Extract to read Block Start

# How many plants to start a heavily planted tank



## toemoss (Aug 21, 2014)

I'm starting a 75 gallon tank with MGOCPM and black diamond cap. I plan to follow the walstad method and would like to plant heavily from the beginning. 

I'm trying to find a rule of thumb for the number of plants I should buy to get it going. Something like number of plants per square inch of substrate. If it depends on the type of plants, would something like 15 amazon swords or 30 java ferns make it heavily planted? And does it matter what size they are when I buy them, or should I plant based on their future growth?

Thanks in advance...


----------



## HokieFish (Feb 5, 2012)

I think you really answered your own question. It is going to depend on the plant and how they are packaged (containers, bare roots, clippings, pots, cultured tissue in gel packs...). It also depends on if they are mature plants or small plants. 
You probably won't really know until you start planting how much you're really going to need. 
Are you getting your plants from a local fish store or buying online? I understand you don't want to underestimate the amount if you're buying online due to shipping, but you can always fill in the gaps with stuff found locally.


----------



## toemoss (Aug 21, 2014)

Yeah.. I guess I can wing it and see how it looks. I was planning on ordering online so I wanted a baseline to start with.


----------



## 691175002 (Apr 28, 2009)

toemoss said:


> Yeah.. I guess I can wing it and see how it looks. I was planning on ordering online so I wanted a baseline to start with.

Extract to read Block End
Data shown Block Start

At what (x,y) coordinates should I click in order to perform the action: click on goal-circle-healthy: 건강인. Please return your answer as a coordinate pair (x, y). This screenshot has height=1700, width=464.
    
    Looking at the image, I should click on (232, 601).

Data shown Block End

• Tasks to carry out:
a) List every way of packaging plants that is named in the thread about starting a heavily planted tank.
b) In the thread about starting a heavily planted tank, what size tank is the original poster setting up?
c) Transcribe the thread about starting a heavily planted tank between "I'm starting a" and "(Feb 5, 2012)", inclusive.

• Task-by-task outputs:
a) containers, bare roots, clippings, pots, cultured tissue in gel packs

b) A 75 gallon tank.

c)
I'm starting a 75 gallon tank with MGOCPM and black diamond cap. I plan to follow the walstad method and would like to plant heavily from the beginning. 

I'm trying to find a rule of thumb for the number of plants I should buy to get it going. Something like number of plants per square inch of substrate. If it depends on the type of plants, would something like 15 amazon swords or 30 java ferns make it heavily planted? And does it matter what size they are when I buy them, or should I plant based on their future growth?

Thanks in advance...


----------



## HokieFish (Feb 5, 2012)